Ruth Cracknell is outstanding as the older Lilian and the rest of the cast is superb, with Toni Collette (Muriel's Wedding) increasing her dramatic range. Lilian's mother is perfectly portrayed by Anne Louise Lambert (Picnic at Hanging Rock) as a subdued beauty, reduced to timing ferries, with all the spirit of a bird of paradise crushed out of her by a monstrous husband. The mother is, unsurprisingly, unable to help her daughter, and offers the grossly inadequate reply of `its simple really, there are changes' in response to her daughter's concern about entering womanhood. Lilian and her brother are eventually deserted by their mother who entrusts their well being and sanity to the tender hands of the brute of a father.

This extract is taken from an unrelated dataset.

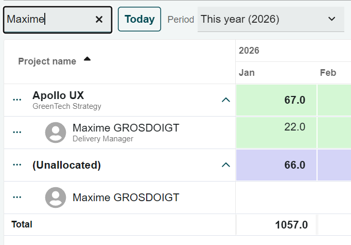Collapse the Apollo UX project row

click(x=225, y=100)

Barry Otto (Strictly Ballroom) portrays an educated father and husband of the cruelest kind who seems hell bent on repressing all spirit in those around him, offering the encouraging words to his daughter of `you're unstable Lilian' in response to her dreams of going to university and becoming a doctor or scientist. With this kind of care children either learn to respond in kind, or destroy themselves, perpetuating the misery for every one who comes into contact with them.
Inevitably some unfavourable comparisons have been made with Shine as Lilian's Story was developed at the same time, however it tackles the difficult issues of physical and mental abuse from the feminine perspective and has important messages to impart. This film is certainly more harrowing than the 1970 English classic Spring and Port Wine' which also deals with a domineering father and husband.
The story is told in flashbacks after Lilian is released from a mental institution after 40 years of incarceration by her father for being too wild. The power of human endeavour in overcoming adversity is demonstrated as Lilian finds a new life entertaining and helping people on the streets of Sydney, through the love for `her William'.
The strengths of this film lie in its talented cast, its refreshing Australianism and decidedly un-Hollywood influenced approach. There are good characterisations and some nice symbolic touches such as the fridge weeping onto the kitchen floor as Lilian recalls her mother and the cruelty of her father.
VHS copies can be obtained from ScreenSound Australia as I found difficulty in tracking this film down in the UK although it was distributed by Video Networks UK.